Material
>>

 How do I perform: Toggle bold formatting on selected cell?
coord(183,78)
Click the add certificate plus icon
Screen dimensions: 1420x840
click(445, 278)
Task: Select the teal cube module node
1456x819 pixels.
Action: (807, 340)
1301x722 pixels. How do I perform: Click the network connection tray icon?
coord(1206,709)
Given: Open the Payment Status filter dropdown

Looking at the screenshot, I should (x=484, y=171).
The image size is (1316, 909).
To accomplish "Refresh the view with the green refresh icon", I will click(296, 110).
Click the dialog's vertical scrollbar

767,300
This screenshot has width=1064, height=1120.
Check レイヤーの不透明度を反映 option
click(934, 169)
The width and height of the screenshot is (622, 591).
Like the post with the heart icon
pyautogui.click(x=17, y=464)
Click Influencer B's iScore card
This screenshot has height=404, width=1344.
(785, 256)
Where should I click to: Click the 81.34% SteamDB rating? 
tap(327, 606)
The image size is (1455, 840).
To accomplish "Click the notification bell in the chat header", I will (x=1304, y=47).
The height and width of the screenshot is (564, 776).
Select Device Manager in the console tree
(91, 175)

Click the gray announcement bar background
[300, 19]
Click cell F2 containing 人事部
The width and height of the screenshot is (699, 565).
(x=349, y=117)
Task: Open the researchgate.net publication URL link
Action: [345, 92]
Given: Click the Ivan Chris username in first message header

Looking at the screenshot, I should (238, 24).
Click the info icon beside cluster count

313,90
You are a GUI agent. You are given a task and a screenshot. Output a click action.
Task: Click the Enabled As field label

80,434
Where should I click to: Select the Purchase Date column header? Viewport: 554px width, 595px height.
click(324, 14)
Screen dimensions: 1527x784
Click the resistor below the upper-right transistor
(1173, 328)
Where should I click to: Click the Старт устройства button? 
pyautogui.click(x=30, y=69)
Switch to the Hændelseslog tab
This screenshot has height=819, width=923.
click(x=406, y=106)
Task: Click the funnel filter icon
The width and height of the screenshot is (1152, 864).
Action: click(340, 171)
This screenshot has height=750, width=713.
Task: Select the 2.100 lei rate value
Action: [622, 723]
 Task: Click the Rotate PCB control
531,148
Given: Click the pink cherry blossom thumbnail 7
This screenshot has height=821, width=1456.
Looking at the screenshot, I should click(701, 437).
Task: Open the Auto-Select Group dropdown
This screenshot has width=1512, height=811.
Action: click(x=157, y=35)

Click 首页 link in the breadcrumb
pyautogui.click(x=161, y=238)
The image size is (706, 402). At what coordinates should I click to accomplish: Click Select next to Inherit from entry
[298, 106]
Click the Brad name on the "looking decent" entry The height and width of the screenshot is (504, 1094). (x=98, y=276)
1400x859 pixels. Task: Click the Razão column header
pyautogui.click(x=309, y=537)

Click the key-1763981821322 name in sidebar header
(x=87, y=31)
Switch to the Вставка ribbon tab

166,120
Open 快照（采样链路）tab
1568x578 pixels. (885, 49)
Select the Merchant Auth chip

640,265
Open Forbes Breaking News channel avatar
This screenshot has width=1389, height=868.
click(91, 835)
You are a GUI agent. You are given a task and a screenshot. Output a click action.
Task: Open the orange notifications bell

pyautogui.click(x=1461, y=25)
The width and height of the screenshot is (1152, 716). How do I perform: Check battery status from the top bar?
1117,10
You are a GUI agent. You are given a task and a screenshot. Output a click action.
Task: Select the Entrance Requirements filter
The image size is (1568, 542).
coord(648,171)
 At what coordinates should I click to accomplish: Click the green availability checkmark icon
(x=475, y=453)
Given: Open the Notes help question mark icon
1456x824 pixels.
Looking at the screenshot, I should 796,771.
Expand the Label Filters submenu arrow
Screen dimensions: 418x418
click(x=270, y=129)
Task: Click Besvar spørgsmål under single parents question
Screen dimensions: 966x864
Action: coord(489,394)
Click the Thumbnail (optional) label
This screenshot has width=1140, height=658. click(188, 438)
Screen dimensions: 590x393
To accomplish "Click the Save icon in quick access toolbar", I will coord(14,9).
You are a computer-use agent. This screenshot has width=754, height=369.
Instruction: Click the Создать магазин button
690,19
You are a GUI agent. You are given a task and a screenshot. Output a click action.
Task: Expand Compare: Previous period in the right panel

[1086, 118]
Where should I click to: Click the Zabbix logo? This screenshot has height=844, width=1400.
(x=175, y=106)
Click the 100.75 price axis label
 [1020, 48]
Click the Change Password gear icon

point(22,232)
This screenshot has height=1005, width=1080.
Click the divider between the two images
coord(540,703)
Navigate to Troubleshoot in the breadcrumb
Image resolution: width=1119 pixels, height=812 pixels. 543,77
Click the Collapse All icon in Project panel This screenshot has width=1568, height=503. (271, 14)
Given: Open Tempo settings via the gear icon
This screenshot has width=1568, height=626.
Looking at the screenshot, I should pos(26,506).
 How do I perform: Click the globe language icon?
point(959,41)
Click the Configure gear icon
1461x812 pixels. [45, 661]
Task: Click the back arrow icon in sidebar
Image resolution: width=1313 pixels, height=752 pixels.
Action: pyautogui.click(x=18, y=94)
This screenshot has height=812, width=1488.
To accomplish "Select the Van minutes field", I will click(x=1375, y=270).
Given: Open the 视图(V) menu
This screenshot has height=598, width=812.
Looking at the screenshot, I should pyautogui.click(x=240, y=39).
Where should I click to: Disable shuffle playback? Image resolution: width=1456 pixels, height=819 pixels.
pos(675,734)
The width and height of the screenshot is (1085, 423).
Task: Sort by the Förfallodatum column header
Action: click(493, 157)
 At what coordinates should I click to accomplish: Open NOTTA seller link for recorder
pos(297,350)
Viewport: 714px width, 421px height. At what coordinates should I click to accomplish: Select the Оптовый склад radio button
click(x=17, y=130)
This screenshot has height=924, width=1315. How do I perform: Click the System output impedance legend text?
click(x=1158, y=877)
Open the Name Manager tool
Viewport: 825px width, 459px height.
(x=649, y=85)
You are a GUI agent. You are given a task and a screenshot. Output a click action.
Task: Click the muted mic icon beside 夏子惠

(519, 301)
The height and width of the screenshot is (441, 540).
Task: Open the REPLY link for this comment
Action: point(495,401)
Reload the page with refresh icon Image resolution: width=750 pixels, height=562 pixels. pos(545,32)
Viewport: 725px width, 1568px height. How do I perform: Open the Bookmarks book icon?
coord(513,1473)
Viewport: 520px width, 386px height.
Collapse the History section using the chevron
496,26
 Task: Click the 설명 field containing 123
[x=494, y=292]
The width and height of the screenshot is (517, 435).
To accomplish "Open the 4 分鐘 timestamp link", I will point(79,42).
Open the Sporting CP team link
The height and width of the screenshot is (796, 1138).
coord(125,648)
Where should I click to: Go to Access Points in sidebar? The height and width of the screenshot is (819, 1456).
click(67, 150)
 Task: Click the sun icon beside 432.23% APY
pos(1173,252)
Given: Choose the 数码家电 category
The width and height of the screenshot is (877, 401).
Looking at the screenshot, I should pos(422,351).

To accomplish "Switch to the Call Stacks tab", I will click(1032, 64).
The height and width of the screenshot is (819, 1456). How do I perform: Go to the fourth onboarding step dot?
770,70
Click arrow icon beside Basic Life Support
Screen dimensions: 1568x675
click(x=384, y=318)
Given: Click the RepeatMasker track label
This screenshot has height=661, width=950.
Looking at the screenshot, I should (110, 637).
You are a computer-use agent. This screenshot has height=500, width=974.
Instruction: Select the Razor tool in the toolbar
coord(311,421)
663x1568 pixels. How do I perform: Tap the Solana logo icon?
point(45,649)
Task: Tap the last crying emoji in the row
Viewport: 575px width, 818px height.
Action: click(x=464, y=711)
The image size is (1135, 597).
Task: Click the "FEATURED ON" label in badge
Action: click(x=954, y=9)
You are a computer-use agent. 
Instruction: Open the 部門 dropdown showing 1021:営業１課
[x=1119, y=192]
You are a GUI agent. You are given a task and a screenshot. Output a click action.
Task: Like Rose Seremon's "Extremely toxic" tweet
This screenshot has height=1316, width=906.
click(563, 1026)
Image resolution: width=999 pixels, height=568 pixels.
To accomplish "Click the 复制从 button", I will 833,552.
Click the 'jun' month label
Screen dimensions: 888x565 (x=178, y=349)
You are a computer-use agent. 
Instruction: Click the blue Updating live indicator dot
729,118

<<

Pick out every line in the items above that contains the string "Instruction", and copy each one. Case counts.

Instruction: Click the Создать магазин button
Instruction: Select the Razor tool in the toolbar
Instruction: Open the 部門 dropdown showing 1021:営業１課
Instruction: Click the blue Updating live indicator dot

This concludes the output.